Saved data entries:
┄┄┄┄┄┄┄┄┄┄┄┄┄┄┄┄┄┄┄┄
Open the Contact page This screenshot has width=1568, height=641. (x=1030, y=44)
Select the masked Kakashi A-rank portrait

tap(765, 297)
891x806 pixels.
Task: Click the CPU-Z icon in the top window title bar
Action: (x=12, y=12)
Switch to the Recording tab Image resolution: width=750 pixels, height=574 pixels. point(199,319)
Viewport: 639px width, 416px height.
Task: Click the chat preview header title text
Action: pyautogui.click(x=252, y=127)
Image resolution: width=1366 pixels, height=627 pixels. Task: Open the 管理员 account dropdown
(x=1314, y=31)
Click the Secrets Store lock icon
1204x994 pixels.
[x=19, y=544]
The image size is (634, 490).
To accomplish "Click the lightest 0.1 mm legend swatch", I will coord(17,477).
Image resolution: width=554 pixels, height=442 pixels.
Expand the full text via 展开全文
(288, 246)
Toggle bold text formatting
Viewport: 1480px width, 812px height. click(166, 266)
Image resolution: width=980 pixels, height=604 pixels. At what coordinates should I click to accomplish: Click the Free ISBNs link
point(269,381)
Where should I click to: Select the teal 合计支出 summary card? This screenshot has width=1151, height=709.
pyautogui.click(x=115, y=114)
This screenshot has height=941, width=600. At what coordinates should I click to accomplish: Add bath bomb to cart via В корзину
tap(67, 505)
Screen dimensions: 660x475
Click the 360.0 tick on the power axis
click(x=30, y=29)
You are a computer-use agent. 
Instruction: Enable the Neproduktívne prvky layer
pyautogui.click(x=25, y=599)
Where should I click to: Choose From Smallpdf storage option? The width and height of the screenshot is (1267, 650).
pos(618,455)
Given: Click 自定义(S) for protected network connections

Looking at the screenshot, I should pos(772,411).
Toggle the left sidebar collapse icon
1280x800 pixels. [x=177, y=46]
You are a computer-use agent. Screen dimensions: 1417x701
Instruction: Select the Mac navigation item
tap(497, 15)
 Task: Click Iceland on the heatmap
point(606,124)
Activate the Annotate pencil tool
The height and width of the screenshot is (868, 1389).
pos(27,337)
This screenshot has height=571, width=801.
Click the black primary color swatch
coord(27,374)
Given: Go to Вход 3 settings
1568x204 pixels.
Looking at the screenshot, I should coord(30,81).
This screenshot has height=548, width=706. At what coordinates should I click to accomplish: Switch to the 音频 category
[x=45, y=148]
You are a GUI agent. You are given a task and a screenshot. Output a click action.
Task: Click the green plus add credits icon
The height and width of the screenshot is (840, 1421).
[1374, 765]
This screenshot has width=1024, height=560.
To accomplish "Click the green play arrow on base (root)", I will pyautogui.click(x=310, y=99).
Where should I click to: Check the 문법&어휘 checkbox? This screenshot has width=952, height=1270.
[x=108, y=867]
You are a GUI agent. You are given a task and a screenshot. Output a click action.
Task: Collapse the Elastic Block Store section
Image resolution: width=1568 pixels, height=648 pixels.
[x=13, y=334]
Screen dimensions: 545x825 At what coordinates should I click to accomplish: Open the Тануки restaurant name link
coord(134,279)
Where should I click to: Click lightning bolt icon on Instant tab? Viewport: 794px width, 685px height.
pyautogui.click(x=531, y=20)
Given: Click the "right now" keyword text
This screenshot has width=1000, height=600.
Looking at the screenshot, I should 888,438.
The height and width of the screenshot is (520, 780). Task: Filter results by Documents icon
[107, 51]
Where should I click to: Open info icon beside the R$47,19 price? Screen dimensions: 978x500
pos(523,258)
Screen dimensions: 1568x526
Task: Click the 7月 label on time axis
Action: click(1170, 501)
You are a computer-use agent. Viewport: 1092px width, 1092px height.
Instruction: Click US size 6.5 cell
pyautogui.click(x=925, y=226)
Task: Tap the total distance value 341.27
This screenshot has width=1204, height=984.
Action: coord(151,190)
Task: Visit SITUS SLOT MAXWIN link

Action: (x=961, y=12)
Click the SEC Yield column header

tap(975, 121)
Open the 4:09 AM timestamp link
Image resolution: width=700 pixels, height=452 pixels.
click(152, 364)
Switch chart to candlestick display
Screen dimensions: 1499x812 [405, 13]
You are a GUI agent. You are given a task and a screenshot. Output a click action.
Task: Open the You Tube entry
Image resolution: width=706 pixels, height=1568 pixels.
┄┄┄┄┄┄┄┄┄┄┄┄┄┄┄┄┄┄┄┄
WHAT YOU SHOULD DO:
Your task is to restate every record exactly.

RESULT FOR THIS EXERCISE:
Open the Contact page This screenshot has width=1568, height=641. (x=1030, y=44)
Select the masked Kakashi A-rank portrait

tap(765, 297)
891x806 pixels.
Task: Click the CPU-Z icon in the top window title bar
Action: (x=12, y=12)
Switch to the Recording tab Image resolution: width=750 pixels, height=574 pixels. point(199,319)
Viewport: 639px width, 416px height.
Task: Click the chat preview header title text
Action: pyautogui.click(x=252, y=127)
Image resolution: width=1366 pixels, height=627 pixels. Task: Open the 管理员 account dropdown
(x=1314, y=31)
Click the Secrets Store lock icon
1204x994 pixels.
[x=19, y=544]
The image size is (634, 490).
To accomplish "Click the lightest 0.1 mm legend swatch", I will coord(17,477).
Image resolution: width=554 pixels, height=442 pixels.
Expand the full text via 展开全文
(288, 246)
Toggle bold text formatting
Viewport: 1480px width, 812px height. click(166, 266)
Image resolution: width=980 pixels, height=604 pixels. At what coordinates should I click to accomplish: Click the Free ISBNs link
point(269,381)
Where should I click to: Select the teal 合计支出 summary card? This screenshot has width=1151, height=709.
pyautogui.click(x=115, y=114)
This screenshot has height=941, width=600. At what coordinates should I click to accomplish: Add bath bomb to cart via В корзину
tap(67, 505)
Screen dimensions: 660x475
Click the 360.0 tick on the power axis
click(x=30, y=29)
You are a computer-use agent. 
Instruction: Enable the Neproduktívne prvky layer
pyautogui.click(x=25, y=599)
Where should I click to: Choose From Smallpdf storage option? The width and height of the screenshot is (1267, 650).
pos(618,455)
Given: Click 自定义(S) for protected network connections

Looking at the screenshot, I should pos(772,411).
Toggle the left sidebar collapse icon
1280x800 pixels. [x=177, y=46]
You are a computer-use agent. Screen dimensions: 1417x701
Instruction: Select the Mac navigation item
tap(497, 15)
 Task: Click Iceland on the heatmap
point(606,124)
Activate the Annotate pencil tool
The height and width of the screenshot is (868, 1389).
pos(27,337)
This screenshot has height=571, width=801.
Click the black primary color swatch
coord(27,374)
Given: Go to Вход 3 settings
1568x204 pixels.
Looking at the screenshot, I should coord(30,81).
This screenshot has height=548, width=706. At what coordinates should I click to accomplish: Switch to the 音频 category
[x=45, y=148]
You are a GUI agent. You are given a task and a screenshot. Output a click action.
Task: Click the green plus add credits icon
The height and width of the screenshot is (840, 1421).
[1374, 765]
This screenshot has width=1024, height=560.
To accomplish "Click the green play arrow on base (root)", I will pyautogui.click(x=310, y=99).
Where should I click to: Check the 문법&어휘 checkbox? This screenshot has width=952, height=1270.
[x=108, y=867]
You are a GUI agent. You are given a task and a screenshot. Output a click action.
Task: Collapse the Elastic Block Store section
Image resolution: width=1568 pixels, height=648 pixels.
[x=13, y=334]
Screen dimensions: 545x825 At what coordinates should I click to accomplish: Open the Тануки restaurant name link
coord(134,279)
Where should I click to: Click lightning bolt icon on Instant tab? Viewport: 794px width, 685px height.
pyautogui.click(x=531, y=20)
Given: Click the "right now" keyword text
This screenshot has width=1000, height=600.
Looking at the screenshot, I should 888,438.
The height and width of the screenshot is (520, 780). Task: Filter results by Documents icon
[107, 51]
Where should I click to: Open info icon beside the R$47,19 price? Screen dimensions: 978x500
pos(523,258)
Screen dimensions: 1568x526
Task: Click the 7月 label on time axis
Action: click(1170, 501)
You are a computer-use agent. Viewport: 1092px width, 1092px height.
Instruction: Click US size 6.5 cell
pyautogui.click(x=925, y=226)
Task: Tap the total distance value 341.27
This screenshot has width=1204, height=984.
Action: coord(151,190)
Task: Visit SITUS SLOT MAXWIN link

Action: (x=961, y=12)
Click the SEC Yield column header

tap(975, 121)
Open the 4:09 AM timestamp link
Image resolution: width=700 pixels, height=452 pixels.
click(152, 364)
Switch chart to candlestick display
Screen dimensions: 1499x812 [405, 13]
You are a GUI agent. You are given a task and a screenshot. Output a click action.
Task: Open the You Tube entry
Image resolution: width=706 pixels, height=1568 pixels.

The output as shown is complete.